The competition between Bank of Jiangsu and Bank of Ningbo has reached a decisive phase in 2025, with key financial metrics revealing a clear gap between the two city commercial banks.
**Scale Battle: Bank of Jiangsu's Aggressive Expansion** Bank of Jiangsu's total assets surged to 4.93 trillion yuan in the first three quarters, nearing the 5 trillion yuan milestone, with a staggering 27.8% year-on-year growth. In contrast, Bank of Ningbo's assets grew by 16.6% to 3.58 trillion yuan, lagging significantly behind. The 1.35 trillion yuan gap between them is roughly equivalent to the total assets of Bank of Hangzhou.

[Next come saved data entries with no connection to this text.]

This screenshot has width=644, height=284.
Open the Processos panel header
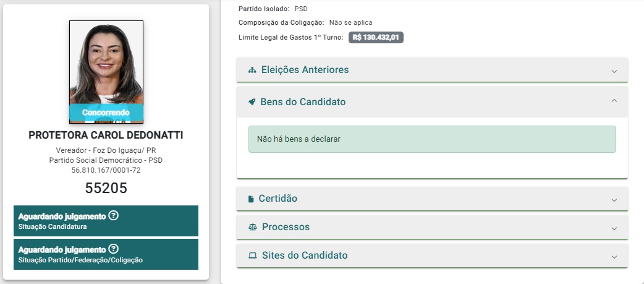(432, 227)
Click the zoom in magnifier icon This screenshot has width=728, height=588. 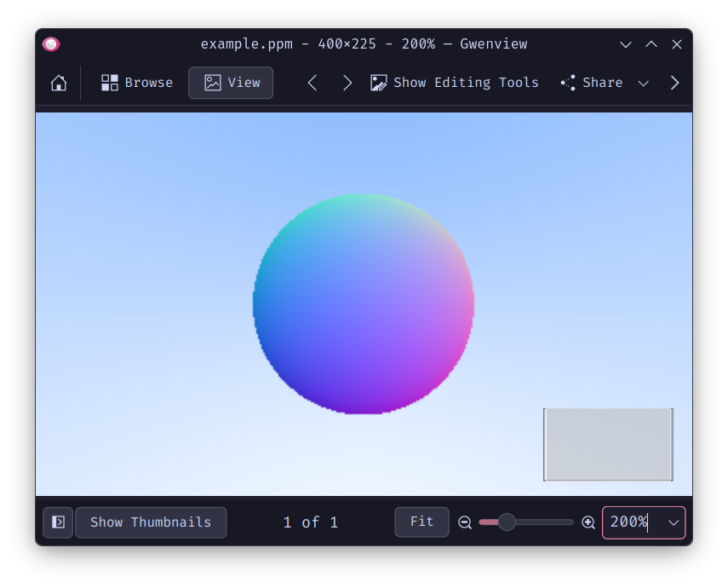tap(588, 522)
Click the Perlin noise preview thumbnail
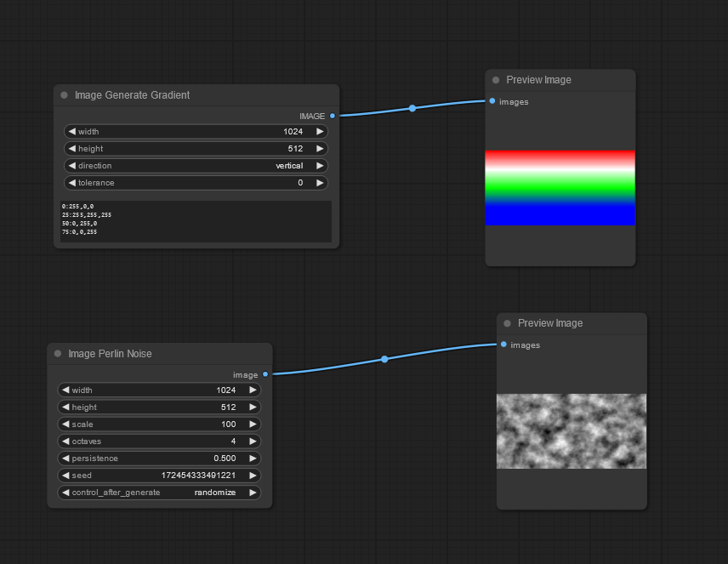728x564 pixels. point(571,431)
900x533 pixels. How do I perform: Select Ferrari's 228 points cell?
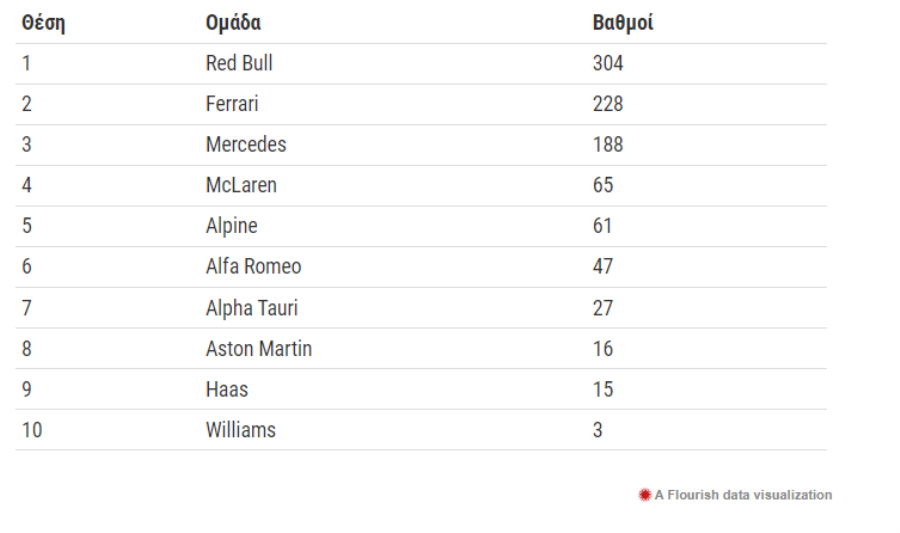point(608,104)
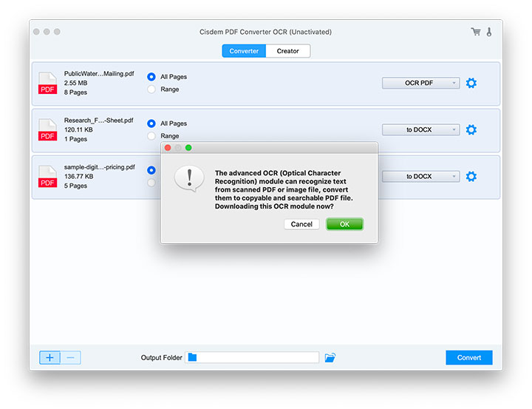Screen dimensions: 532x409
Task: Select All Pages for PublicWater Mailing.pdf
Action: click(x=151, y=77)
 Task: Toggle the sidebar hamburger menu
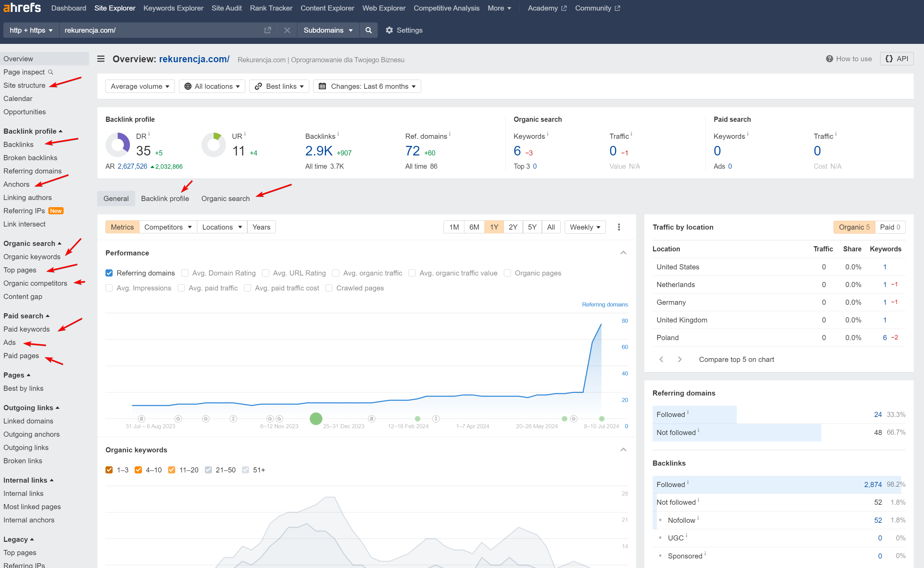(x=101, y=59)
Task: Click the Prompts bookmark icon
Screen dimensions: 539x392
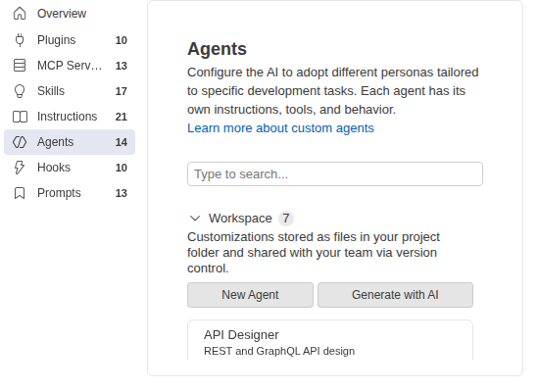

**Profitability: Volume Over Speed** While both banks reported similar net profit growth rates (8.9% for Bank of Jiangsu vs. 8.7% for Bank of Ningbo), Bank of Jiangsu's absolute profit of 31.9 billion yuan dwarfed Bank of Ningbo's 22.58 billion yuan. Bank of Jiangsu's net interest income grew 19.6% to 49.87 billion yuan, compared to Bank of Ningbo's 11.8% growth. However, Bank of Ningbo outperformed in intermediary business income (wealth management, investment banking), which rose 29.3% to 4.85 billion yuan.
**Profit Growth: Quality vs. Quantity** Bank of Jiangsu demonstrated superior profitability metrics: - Net interest income growth: 19.61% vs. 11.83% - Annualized ROE: 15.87% vs. 10.36% The bank benefited from Jiangsu province's robust economy (GDP exceeding 10 trillion yuan and leading national manufacturing value-added), with corporate loans growing 26.27%.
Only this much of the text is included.